Cass. civ. 3, 18-12-2025, n° 24-10.767, FS-B, Rejet
Par son arrêt du 18 décembre 2025, la Cour de cassation met fin à une controverse persistante sur la sanction applicable en cas de violation du droit de préférence du locataire commercial prévu à l’article L.145-46-1 du code de commerce. En l’espèce, un immeuble loué avait été vendu à un tiers sans notification préalable au locataire, lequel sollicitait, plusieurs années après, la nullité de la vente et la restitution des loyers versés.
La Haute juridiction rejette fermement l’argument tiré du caractère « réputé non écrit » de la vente. Elle affirme que la méconnaissance du droit de préférence est sanctionnée par une nullité, et non par une inexistence juridique de l’acte. Cette précision est décisive : la nullité n’est pas imprescriptible.

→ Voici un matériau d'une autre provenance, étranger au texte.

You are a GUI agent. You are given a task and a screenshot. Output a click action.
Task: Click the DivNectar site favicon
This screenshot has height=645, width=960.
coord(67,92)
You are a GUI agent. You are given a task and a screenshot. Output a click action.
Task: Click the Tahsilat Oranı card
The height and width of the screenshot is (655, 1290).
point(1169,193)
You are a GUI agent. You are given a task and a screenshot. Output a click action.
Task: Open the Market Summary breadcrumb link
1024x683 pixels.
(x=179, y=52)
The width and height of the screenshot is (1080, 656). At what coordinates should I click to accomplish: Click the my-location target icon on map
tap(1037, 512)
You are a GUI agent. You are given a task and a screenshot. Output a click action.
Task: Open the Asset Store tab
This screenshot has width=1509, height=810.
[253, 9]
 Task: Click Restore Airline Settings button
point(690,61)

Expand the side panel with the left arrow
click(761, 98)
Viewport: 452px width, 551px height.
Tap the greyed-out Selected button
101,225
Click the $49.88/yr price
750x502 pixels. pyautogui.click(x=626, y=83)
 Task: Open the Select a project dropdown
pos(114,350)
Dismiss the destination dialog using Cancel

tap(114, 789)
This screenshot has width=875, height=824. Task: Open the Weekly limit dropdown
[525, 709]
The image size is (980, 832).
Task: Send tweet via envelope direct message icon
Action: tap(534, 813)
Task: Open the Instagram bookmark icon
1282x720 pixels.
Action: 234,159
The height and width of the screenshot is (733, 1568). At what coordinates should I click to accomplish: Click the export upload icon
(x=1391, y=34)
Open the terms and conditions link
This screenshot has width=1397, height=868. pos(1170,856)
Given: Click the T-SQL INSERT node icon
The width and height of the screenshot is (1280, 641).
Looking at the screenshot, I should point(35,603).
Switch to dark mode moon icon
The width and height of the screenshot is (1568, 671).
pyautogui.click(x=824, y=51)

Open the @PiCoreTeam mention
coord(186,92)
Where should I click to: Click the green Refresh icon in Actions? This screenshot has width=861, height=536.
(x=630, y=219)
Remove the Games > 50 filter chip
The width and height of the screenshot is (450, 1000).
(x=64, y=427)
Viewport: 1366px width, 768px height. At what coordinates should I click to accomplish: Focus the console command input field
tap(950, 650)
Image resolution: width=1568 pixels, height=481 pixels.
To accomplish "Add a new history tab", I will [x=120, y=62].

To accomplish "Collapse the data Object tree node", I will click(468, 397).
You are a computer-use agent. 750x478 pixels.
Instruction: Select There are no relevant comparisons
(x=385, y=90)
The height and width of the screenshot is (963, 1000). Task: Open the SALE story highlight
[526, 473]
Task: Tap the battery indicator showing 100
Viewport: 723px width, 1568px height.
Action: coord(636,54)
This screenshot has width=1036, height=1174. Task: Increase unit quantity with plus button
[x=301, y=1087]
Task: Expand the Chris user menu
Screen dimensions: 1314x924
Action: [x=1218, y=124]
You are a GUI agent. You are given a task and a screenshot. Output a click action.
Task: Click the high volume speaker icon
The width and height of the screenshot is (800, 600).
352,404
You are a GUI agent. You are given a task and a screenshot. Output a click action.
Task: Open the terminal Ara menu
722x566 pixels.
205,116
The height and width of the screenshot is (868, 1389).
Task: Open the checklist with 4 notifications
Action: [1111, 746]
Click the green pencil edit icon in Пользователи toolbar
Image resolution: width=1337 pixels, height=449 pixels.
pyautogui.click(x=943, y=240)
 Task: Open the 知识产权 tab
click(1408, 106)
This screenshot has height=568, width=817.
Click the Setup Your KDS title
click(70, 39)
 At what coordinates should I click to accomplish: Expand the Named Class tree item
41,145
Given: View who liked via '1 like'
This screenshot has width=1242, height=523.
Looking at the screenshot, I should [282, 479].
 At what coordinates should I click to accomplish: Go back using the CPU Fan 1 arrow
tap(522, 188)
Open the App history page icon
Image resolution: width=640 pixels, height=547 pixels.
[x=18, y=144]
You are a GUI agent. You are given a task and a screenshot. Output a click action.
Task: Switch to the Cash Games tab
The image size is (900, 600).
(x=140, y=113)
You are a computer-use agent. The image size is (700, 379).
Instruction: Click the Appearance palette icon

La Cour en tire une conséquence nette sur le terrain de la prescription. L’action en nullité exercée par le locataire constitue une action fondée sur le statut des baux commerciaux et relève donc de la prescription biennale de l’article L.145-60 du code de commerce, à l’exclusion du délai de droit commun de cinq ans. L’ordre public attaché au droit de préférence n’a pas pour effet d’écarter ce régime.
L’apport de l’arrêt est clair : le locataire commercial dispose d’un droit fort, mais encadré dans le temps. Passé deux ans, l’irrégularité de la vente est définitivement purgée, renforçant ainsi la sécurité juridique des transactions immobilières commerciales.